| Task input |
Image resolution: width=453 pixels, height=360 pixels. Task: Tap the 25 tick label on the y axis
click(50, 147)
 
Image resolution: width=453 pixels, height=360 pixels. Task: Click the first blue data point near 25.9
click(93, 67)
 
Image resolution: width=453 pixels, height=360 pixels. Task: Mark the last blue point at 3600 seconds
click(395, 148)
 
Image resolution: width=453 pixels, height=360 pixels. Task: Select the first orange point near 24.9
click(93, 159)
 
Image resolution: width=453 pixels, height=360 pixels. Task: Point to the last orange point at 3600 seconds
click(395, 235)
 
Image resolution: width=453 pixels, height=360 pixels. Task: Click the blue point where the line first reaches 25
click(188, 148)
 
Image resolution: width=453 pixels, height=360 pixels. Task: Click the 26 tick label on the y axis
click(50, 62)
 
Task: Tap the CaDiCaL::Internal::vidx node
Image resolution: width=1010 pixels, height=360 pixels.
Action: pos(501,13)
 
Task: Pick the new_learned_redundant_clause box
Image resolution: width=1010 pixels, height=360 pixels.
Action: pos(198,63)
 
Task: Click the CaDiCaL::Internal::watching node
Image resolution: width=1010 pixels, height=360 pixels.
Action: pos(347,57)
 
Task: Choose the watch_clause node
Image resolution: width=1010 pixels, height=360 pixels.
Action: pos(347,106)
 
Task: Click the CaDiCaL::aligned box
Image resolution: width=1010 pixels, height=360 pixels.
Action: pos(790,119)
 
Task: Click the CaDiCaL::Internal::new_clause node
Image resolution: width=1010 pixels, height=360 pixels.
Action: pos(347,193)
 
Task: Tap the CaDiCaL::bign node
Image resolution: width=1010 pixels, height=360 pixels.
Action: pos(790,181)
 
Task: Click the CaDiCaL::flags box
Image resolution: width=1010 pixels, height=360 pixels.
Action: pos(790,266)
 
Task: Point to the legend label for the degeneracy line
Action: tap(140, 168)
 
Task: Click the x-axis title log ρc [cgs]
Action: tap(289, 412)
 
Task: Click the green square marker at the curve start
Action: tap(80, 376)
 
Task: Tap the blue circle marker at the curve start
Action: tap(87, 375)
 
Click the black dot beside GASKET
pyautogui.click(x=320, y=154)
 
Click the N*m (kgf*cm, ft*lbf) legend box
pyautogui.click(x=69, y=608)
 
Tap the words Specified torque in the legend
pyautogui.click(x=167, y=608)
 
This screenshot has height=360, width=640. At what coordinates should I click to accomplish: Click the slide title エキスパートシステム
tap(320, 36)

| Task description |
Please rewrite the rows starting with the line that contains "point near 24.9" and going on through the line that contains "Action: tap(87, 375)", changing "box" to "frame" and leaving everything else the same.

| Final answer |
Image resolution: width=453 pixels, height=360 pixels. Task: Select the first orange point near 24.9
click(93, 159)
 
Image resolution: width=453 pixels, height=360 pixels. Task: Point to the last orange point at 3600 seconds
click(395, 235)
 
Image resolution: width=453 pixels, height=360 pixels. Task: Click the blue point where the line first reaches 25
click(188, 148)
 
Image resolution: width=453 pixels, height=360 pixels. Task: Click the 26 tick label on the y axis
click(50, 62)
 
Task: Tap the CaDiCaL::Internal::vidx node
Image resolution: width=1010 pixels, height=360 pixels.
Action: pos(501,13)
 
Task: Pick the new_learned_redundant_clause frame
Image resolution: width=1010 pixels, height=360 pixels.
Action: pos(198,63)
 
Task: Click the CaDiCaL::Internal::watching node
Image resolution: width=1010 pixels, height=360 pixels.
Action: pos(347,57)
 
Task: Choose the watch_clause node
Image resolution: width=1010 pixels, height=360 pixels.
Action: pos(347,106)
 
Task: Click the CaDiCaL::aligned frame
Image resolution: width=1010 pixels, height=360 pixels.
Action: pos(790,119)
 
Task: Click the CaDiCaL::Internal::new_clause node
Image resolution: width=1010 pixels, height=360 pixels.
Action: pos(347,193)
 
Task: Tap the CaDiCaL::bign node
Image resolution: width=1010 pixels, height=360 pixels.
Action: pos(790,181)
 
Task: Click the CaDiCaL::flags frame
Image resolution: width=1010 pixels, height=360 pixels.
Action: pos(790,266)
 
Task: Point to the legend label for the degeneracy line
Action: tap(140, 168)
 
Task: Click the x-axis title log ρc [cgs]
Action: tap(289, 412)
 
Task: Click the green square marker at the curve start
Action: tap(80, 376)
 
Task: Tap the blue circle marker at the curve start
Action: tap(87, 375)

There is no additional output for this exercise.